When using mamba, one can also use mamba repoquery depends to
see the dependencies:
$ mamba repoquery depends --channel conda-forge tensorflow=2.8.1=cuda112py39h01bd6f0_0
Output looks something like this:
Name Version Build Channel
─────────────────────────────────────────────────────────────────────────────
__glibc >=2.17,<3.0.a0 >>> NOT FOUND <<<
_openmp_mutex 4.5 3_gnu conda-forge linux-64
cuda-cudart 12.9.79 h5888daf_0 conda-forge linux-64
cuda-cupti 12.9.79 h9ab20c4_0 conda-forge linux-64
cuda-nvrtc 12.9.86 h5888daf_0 conda-forge linux-64
cuda-nvtx 12.9.79 h5888daf_0 conda-forge linux-64
cuda-version 12.9 h4f385c5_3 conda-forge noarch
cudnn 9.10.1.4 h7646684_0 conda-forge linux-64
libabseil 20250512.0 cxx17_hba17884_0 conda-forge linux-64
libabseil 20250127.1 cxx17_hbbce691_0 conda-forge linux-64
libblas 3.9.0 19_linux64_mkl conda-forge linux-64
libcblas 3.9.0 11_h71a1b9d_netlib conda-forge linux-64
libcublas 12.9.1.4 h9ab20c4_0 conda-forge linux-64
libcudss 0.5.0.16 h14340ca_0 conda-forge linux-64
libcufft 11.4.1.4 h5888daf_0 conda-forge linux-64
libcufile 1.14.1.1 ha8da6e3_0 conda-forge linux-64
libcurand 10.3.10.19 h9ab20c4_0 conda-forge linux-64
libcusolver 11.7.5.82 h9ab20c4_0 conda-forge linux-64
libcusparse 12.5.10.65 h5888daf_0 conda-forge linux-64
libgcc 15.1.0 h767d61c_2 conda-forge linux-64
libmagma 2.9.0 h19665d7_1 conda-forge linux-64
libprotobuf 5.29.3 h501fc15_0 conda-forge linux-64
libstdcxx 15.1.0 h8f9b012_2 conda-forge linux-64
libtorch 2.6.0 cuda126_mkl_h76b5ff1_303 conda-forge linux-64
libuv 1.51.0 hb9d3cd8_0 conda-forge linux-64
libzlib 1.3.1 h4ab18f5_1 conda-forge linux-64
llvm-openmp 20.1.6 h024ca30_0 conda-forge linux-64
mkl 2024.2.2 ha957f24_15 conda-forge linux-64
nccl 2.27.3.1 h03a54cd_0 conda-forge linux-64
sleef 3.8 h1b44611_0 conda-forge linux-64
One can also print the full dependency list with
mamba repoquery depends --tree. This will produce a really long output.

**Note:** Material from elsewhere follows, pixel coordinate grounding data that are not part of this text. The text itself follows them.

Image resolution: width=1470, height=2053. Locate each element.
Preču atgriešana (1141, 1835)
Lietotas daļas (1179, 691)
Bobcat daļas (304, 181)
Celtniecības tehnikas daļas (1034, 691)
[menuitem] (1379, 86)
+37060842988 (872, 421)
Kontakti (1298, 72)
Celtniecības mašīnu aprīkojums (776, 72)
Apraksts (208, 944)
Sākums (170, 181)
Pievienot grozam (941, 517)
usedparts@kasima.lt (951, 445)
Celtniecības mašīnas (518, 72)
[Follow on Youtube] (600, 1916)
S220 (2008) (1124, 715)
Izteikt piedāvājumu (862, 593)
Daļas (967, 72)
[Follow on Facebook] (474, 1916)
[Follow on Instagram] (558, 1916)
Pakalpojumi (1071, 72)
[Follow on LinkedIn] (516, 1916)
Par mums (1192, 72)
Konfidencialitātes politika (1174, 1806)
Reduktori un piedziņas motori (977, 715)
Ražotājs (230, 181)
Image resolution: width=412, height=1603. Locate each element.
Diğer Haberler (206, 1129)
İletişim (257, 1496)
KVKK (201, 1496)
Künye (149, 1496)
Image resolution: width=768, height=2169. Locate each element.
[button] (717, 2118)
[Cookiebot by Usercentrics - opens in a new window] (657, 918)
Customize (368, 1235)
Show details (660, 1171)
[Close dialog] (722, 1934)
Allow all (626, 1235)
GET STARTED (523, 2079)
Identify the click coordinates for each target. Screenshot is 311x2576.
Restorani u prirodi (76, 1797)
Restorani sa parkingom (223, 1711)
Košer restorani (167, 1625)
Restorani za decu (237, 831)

$ mamba repoquery depends --tree --channel conda-forge tensorflow=2.8.1=cuda112py39h01bd6f0_0
Fixing conflicts between packages
Usually first step of fixing conflicts between packages is to write a new environment file and list all required packages in the file as dependencies. A fresh solve of the environment can often result in a working environment.
Sometimes there is a case where a single package does not have support for a specific version of Python or specific version of CUDA toolkit. In these cases it is usually beneficial to give more flexibility to the solver by limiting the number of specified versions.
One can also use the search commands provided by mamba to see what
dependencies individual packages have.